SoftError -- Number of soft errors, s/w column in output.
HardError -- Number of hard errors, h/w column in output.
TransientError -- Number of transient errors, trans column
in output.
To store this data for the agent, you'll need a two-dimensional
associative array with a few additional variables for the number
or devices and the timestamp.
Listing 3 shows an example of the envstat module interface. It
calls envstat -t command to get temperature information,
removes the two first lines and stores the rest into Env global
(a two-dimensional array with values bound to MIB variables). Each
module has at least two functions. The first is to handle the external
command, Env_get, and the second is the initialization function,
Env_Init. The initialization function handles MIB tree installation
and initial population of the global arrays.
Scotty allows connection of MIB variables with real Tcl variables
and event scripts. As variables in MIBs are ordered into a so-called
MIB-tree, it is possible to connect action scripts to the variables,
which are then executed in a specific order depending on how variables
are accessed.
In this case, each time a IoDeviceNumber is requested,
the new iostat -ne results are loaded. The data in the table
remains the same until the next request for an IoDeviceNumber.
The only code required is a few, fast lines in Tcl, having very
low impact on the system performance. The agent will connect the
real Tcl variables to MIB names and wait for a request. The process
is completely event driven.
The basic ideas behind this code are simplicity and ease of use.
Typically, agents are more complex, including security mechanisms,
passwords, address-based access controls, locking and synchronization,
and many other things. Another basic idea that it's important to
remember is not to make the agent too heavy on the system.
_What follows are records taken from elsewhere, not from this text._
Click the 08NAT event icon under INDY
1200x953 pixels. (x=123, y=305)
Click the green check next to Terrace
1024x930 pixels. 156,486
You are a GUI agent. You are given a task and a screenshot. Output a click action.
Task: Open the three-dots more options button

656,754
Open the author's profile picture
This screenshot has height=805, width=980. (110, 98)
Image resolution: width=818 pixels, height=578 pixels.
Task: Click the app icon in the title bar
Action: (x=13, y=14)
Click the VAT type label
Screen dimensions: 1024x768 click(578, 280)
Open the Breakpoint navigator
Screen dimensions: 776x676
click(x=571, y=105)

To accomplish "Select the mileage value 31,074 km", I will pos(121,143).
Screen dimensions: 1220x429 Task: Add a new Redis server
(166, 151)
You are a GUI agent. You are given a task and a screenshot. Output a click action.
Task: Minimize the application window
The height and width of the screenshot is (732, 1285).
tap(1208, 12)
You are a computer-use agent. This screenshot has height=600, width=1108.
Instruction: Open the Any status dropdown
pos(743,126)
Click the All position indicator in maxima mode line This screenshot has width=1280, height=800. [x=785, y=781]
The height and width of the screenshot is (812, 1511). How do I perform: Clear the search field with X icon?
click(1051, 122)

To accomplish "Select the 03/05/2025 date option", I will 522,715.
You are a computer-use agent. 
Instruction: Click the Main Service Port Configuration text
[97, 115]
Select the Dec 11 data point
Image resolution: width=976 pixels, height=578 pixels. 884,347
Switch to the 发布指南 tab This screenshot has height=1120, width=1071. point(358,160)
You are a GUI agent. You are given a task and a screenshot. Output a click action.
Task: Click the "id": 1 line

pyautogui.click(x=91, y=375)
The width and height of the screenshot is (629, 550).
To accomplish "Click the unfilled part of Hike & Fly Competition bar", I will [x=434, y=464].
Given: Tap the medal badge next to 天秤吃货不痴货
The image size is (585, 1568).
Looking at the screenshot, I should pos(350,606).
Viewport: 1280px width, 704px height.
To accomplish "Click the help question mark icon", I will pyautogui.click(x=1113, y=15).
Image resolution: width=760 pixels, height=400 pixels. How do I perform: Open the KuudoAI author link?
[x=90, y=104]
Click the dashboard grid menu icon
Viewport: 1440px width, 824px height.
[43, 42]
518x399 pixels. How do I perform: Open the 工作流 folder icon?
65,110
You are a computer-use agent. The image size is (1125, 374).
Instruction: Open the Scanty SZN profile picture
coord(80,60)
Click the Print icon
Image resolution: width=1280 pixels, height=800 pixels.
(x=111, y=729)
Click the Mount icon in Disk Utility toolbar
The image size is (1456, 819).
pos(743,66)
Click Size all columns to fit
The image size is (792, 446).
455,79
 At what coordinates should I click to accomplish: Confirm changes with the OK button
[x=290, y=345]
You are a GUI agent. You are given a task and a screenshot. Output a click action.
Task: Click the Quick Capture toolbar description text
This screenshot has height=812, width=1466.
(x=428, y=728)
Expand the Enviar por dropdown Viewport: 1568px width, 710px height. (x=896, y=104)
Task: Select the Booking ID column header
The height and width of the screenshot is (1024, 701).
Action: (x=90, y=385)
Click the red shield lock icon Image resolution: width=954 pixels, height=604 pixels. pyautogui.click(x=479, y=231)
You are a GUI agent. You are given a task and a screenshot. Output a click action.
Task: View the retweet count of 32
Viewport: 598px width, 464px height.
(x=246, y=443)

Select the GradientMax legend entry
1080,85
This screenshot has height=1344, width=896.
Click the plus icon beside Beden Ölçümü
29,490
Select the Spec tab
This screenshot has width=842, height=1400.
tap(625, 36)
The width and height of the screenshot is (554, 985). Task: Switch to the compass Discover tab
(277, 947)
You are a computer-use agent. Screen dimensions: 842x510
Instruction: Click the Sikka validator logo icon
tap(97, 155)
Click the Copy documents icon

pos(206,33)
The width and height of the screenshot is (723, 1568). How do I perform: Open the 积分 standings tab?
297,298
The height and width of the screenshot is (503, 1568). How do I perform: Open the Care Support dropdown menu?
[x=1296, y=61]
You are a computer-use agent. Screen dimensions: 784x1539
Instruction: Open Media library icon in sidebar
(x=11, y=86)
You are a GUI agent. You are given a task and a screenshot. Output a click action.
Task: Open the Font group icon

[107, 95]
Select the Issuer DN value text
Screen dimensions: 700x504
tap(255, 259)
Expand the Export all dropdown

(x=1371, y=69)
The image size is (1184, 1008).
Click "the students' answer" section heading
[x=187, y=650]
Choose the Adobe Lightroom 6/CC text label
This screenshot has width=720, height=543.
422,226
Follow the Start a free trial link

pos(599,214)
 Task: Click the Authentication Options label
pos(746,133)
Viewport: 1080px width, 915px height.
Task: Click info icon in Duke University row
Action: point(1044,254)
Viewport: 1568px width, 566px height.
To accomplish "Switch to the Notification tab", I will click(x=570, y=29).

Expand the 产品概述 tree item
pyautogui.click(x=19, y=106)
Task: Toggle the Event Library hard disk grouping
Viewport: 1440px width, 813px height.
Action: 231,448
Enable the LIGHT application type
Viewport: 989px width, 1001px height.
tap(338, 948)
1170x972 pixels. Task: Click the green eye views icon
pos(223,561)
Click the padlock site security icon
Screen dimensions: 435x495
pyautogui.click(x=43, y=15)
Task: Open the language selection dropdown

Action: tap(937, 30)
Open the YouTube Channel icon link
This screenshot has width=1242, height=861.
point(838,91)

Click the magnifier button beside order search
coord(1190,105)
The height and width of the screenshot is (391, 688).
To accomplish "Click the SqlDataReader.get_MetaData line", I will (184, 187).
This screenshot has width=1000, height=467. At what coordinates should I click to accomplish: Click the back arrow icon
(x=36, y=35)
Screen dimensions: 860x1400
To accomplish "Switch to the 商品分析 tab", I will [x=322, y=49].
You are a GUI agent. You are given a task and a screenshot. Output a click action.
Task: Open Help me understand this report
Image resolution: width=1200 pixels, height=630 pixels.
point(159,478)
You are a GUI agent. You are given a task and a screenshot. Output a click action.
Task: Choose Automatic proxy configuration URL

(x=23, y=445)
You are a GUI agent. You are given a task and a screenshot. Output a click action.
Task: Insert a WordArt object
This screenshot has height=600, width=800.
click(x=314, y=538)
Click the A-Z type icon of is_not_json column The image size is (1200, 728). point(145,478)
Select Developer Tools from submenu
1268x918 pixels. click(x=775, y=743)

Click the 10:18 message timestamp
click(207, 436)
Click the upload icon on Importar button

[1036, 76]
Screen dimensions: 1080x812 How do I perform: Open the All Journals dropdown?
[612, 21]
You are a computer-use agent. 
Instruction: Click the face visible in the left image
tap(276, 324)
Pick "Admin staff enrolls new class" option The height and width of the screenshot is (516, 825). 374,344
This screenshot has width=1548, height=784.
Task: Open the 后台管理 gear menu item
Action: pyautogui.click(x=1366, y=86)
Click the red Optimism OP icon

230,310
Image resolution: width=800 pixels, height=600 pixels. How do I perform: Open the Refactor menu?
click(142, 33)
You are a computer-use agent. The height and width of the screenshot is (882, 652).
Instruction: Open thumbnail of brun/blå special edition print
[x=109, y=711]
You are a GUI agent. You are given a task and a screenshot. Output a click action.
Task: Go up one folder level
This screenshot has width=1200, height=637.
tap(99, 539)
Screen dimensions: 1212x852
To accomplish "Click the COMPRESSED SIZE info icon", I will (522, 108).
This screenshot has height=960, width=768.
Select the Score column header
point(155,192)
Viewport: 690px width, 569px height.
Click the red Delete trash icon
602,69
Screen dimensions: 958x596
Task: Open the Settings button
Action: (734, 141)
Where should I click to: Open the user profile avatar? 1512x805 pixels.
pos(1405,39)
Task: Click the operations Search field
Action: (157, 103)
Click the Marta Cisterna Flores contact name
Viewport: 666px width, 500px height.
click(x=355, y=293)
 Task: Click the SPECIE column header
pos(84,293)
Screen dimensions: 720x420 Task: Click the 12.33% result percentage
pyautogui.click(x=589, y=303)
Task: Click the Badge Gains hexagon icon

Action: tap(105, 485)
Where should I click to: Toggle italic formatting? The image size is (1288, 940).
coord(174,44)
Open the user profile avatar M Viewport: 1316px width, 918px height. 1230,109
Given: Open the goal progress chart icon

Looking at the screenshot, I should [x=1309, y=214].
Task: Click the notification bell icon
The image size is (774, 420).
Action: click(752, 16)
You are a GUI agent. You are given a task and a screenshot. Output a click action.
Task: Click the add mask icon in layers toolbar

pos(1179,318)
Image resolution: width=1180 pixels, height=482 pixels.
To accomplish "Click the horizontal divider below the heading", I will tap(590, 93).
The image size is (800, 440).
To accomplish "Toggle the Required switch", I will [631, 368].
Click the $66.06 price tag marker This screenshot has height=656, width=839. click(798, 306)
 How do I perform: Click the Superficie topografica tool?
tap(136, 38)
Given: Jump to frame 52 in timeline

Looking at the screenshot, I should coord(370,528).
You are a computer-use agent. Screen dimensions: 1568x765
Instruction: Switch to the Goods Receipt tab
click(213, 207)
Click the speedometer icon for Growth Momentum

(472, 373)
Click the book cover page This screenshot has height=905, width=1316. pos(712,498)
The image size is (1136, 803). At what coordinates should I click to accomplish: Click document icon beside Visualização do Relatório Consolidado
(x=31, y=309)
Often,
the execution of CPU-heavy commands can slow the system. This is
a common problem with simple agents, especially if they are written
in scripting language and written in a hurry. Associative arrays
are very convenient for organizing things, and it's easy to forget
how huge the output from a command can be and what affect memory
allocation can have on system performance. During testing, we noticed
that our agent increased memory usage by about 10-12 MB of RAM,
which is acceptable for machines with more than 256 MB of RAM.
To avoid too rapid command execution, there is a resting period
for each management station. Such a mechanism with simple host-based
access control gives sufficient protection for some environments.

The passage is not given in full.